Rapidly progressive crescentic glomerulonephritis associated with anti-neutrophil cytoplasmic antibodies (ANCA-GN) is a major cause of renal failure. Current immunosuppressive therapies are associated with severe side effects, intensifying the need for new therapeutic strategies. The activation of Mas receptor/Angiotensin-(1-7) axis exerted renoprotection in chronic kidney disease. Here, we investigated the effect of adding the lanthionine-stabilized cyclic form of angiotensin-1-7 [cAng-(1-7)] to cyclophosphamide in a rat model of ANCA-GN. At the onset of proteinuria, Wistar Kyoto rats with ANCA-GN received vehicle or a single bolus of cyclophosphamide, with or without daily cAng-(1-7). Treatment with cAng-(1-7) plus cyclophosphamide reduced proteinuria by 85% vs. vehicle, and by 60% vs. cyclophosphamide, and dramatically limited glomerular crescents to less than 10%. The addition of cAng-(1-7) to cyclophosphamide protected against glomerular inflammation and endothelial rarefaction and restored the normal distribution of parietal epithelial cells. Ultrastructural analysis revealed a preserved GBM, glomerular endothelium and podocyte structure, demonstrating that combination therapy provided an additional layer of renoprotection. This study demonstrates that adding cAng-(1-7) to a partially effective dose of cyclophosphamide arrests the progression of renal disease in rats with ANCA-GN, suggesting that cAng-(1-7) could be a novel clinical approach for sparing immunosuppressants.

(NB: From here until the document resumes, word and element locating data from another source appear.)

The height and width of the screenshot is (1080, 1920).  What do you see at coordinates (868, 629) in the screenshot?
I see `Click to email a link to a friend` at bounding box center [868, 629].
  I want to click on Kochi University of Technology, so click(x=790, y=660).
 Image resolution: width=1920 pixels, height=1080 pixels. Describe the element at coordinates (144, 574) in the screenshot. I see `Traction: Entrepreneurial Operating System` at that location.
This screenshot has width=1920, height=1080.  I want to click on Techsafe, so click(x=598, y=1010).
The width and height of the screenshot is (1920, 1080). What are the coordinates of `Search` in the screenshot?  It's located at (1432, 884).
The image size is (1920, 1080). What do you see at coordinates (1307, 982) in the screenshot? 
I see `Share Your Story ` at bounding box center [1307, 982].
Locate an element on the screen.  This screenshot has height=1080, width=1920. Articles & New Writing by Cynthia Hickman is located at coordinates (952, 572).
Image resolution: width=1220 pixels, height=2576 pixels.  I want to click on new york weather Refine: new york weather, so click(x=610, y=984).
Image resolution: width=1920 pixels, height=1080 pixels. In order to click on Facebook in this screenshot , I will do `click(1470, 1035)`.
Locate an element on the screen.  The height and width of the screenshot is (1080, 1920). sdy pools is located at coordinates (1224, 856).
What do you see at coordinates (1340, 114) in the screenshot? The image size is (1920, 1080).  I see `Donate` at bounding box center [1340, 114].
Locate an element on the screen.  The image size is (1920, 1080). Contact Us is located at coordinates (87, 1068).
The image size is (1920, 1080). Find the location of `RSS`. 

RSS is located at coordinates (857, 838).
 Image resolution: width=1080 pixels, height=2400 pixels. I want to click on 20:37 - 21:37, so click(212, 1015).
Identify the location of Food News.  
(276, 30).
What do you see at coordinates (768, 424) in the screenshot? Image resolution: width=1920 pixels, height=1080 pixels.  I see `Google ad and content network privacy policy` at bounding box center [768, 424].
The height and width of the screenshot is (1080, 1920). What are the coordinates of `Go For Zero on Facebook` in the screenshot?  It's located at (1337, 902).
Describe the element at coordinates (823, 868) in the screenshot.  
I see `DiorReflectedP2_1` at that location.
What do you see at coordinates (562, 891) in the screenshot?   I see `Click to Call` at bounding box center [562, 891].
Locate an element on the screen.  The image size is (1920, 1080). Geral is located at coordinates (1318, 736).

抗中性粒细胞胞质抗体(ANCA-GN)相关的快速进展性新月体肾小球肾炎是肾衰竭的主要原因。目前的免疫抑制疗法与严重的副作用相关,这加剧了对新治疗策略的需求。Mas 受体/血管紧张素-(1-7)轴的激活在慢性肾脏病中发挥了肾脏保护作用。在这里,我们研究了在 ANCA-GN 大鼠模型中添加血管紧张素-1-7 的赖氨酰稳定环形式(cAng-(1-7))对环磷酰胺的作用。在蛋白尿开始时,给予 ANCA-GN 的 Wistar Kyoto 大鼠载体或单次环磷酰胺冲击,或同时给予每日 cAng-(1-7)。与载体相比,cAng-(1-7)加环磷酰胺治疗使蛋白尿减少了 85%,与环磷酰胺相比,减少了 60%,并显著将肾小球新月体限制在不到 10%。将 cAng-(1-7)添加到环磷酰胺中可防止肾小球炎症和内皮稀疏,并恢复壁层上皮细胞的正常分布。超微结构分析显示 GBM、肾小球内皮和足细胞结构得到了保留,表明联合治疗提供了额外的肾脏保护作用。这项研究表明,在部分有效剂量的环磷酰胺中添加 cAng-(1-7)可阻止 ANCA-GN 大鼠肾脏疾病的进展,表明 cAng-(1-7)可能是一种新的临床方法,可以减少免疫抑制剂的使用。